Sans l’accompagnement d’un professionnel de santé, si les données de l’objet ou de l’application ne sont pas fiables, cela peut conduire au retard d’une prise en charge médicale ou d’une hospitalisation et aller même jusqu’à mettre la vie de l’utilisateur en péril.
Pour limiter les risques liés à l’usage des applications ou objets connectés à propos de sa santé, il est essentiel de s’informer avant l’achat, l’abonnement ou l’utilisation de ces applications ou de ces objets.

Un objet connecté est un dispositif capable de se connecter à un réseau de communication (Wifi, 5G…) et qui peut selon les cas, recevoir, stocker, traiter et transmettre des données, recevoir et donner des instructions pour fonctionner. Ces objets peuvent être autonomes ou fonctionner avec un smartphone ou une tablette permettant de les contrôler ou de servir de relais. Ces données peuvent être consultables sur l’appareil mobile ou sur un service internet.
Une application est un programme informatique conçu pour permettre à un utilisateur d’accéder à des fonctionnalités déterminées et d’exécuter des traitements automatisés de données.

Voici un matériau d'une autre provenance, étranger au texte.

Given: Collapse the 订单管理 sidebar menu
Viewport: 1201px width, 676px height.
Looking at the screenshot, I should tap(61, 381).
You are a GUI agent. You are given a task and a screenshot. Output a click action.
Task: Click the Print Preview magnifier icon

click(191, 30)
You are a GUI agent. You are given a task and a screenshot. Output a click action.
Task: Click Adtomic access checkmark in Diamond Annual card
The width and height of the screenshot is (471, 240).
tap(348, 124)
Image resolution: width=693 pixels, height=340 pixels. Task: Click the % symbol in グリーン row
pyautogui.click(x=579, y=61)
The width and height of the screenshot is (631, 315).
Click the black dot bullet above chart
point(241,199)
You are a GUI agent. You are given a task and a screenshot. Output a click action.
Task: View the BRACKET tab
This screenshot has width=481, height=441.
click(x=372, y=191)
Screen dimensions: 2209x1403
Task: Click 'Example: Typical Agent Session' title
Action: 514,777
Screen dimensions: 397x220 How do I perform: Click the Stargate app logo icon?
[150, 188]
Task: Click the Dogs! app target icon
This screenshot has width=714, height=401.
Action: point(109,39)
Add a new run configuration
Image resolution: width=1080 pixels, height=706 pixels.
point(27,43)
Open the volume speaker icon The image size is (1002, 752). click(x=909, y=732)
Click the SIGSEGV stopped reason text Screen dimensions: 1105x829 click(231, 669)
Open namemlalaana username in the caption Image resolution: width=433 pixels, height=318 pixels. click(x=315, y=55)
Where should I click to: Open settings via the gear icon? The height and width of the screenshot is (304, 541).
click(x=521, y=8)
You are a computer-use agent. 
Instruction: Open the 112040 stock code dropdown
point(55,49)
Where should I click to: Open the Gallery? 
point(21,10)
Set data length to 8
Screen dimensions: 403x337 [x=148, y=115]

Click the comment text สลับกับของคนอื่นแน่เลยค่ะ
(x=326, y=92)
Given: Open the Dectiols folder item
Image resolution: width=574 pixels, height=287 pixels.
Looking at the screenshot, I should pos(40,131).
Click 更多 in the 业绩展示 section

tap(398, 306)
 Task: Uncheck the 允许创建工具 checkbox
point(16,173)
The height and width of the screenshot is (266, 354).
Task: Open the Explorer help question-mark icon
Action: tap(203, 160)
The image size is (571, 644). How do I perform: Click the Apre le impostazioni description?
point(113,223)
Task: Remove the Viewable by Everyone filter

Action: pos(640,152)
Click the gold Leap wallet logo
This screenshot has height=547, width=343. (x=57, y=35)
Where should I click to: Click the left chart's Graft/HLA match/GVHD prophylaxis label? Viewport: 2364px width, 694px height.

Avec un bracelet, une bague, une montre, une balance ou un tensiomètre connecté, il est possible de réaliser des mesures à domicile et de suivre certaines données comme la température ou la fréquence cardiaque.
En matière sportive, nutritionnelle ou de bien-être, des objets ou applications sans finalité médicale peuvent proposer des outils de calcul, de mesure et d’enregistrement de données. Il est ainsi possible de comptabiliser par exemple les kilomètres courus ou marchés et de synchroniser ces résultats sur un smartphone ou une tablette. Il existe aussi des capteurs pour le golf ou pour le tennis, destinés à mesurer, analyser et améliorer les performances de l’utilisateur. D’autres outils peuvent quant à eux suivre la courbe de poids ou le sommeil de l’utilisateur, que celui-ci suive ou non un régime ou présente ou non des troubles du sommeil.
Dans le domaine de la santé, le développement des applications et des objets connectés expose principalement l’utilisateur à quatre types de risques :

Les risques pour la santé de l’utilisateur
Utiliser un objet connecté ou une application pour le suivi de sa propre santé peut présenter des risques pour la santé en l’absence d’accompagnement d’un professionnel de santé. Seul un professionnel de santé peut identifier et renseigner sur l’analyse d’une donnée, un faux positif, un faux négatif, une incohérence, le risque d’une pratique… En cas d’imprécision, d’équivoque ou d’insuffisance voire d’absence de fiabilité de ces technologies, se fier à des données ou à des informations erronées peut, dans certains cas, générer du stress, conduire au retard d’une prise en charge médicale ou d’une hospitalisation et aller même jusqu’à mettre la vie de l’utilisateur en péril. De plus, l’accès quasi permanent à des données sur sa propre santé peut être anxiogène pour certains consommateurs.

Les risques liés aux objets connectés
Sur internet et les réseaux sociaux, des objets connectés pour le suivi de sa santé sont proposés alors même que certains de ces objets sont trompeurs. Il existe par exemple des appareils comme des montres ou des bagues qui prétendent mesurer la glycémie par simple contact avec la peau, c’est-à-dire sans piqûre. Or, à ce jour, aucun dispositif de suivi de la glycémie par simple contact avec la peau n’est pourtant fiable. De tels appareils mettent en danger la santé des personnes diabétiques car des valeurs erronées peuvent conduire au retard de prise en charge d’une hypoglycémie (diminution importante du taux de sucre dans le sang) ou d’une hyperglycémie (augmentation importante du taux de sucre dans le sang). Dans les cas les plus sévères, cette situation peut entraîner des hospitalisations, un coma, voire le décès.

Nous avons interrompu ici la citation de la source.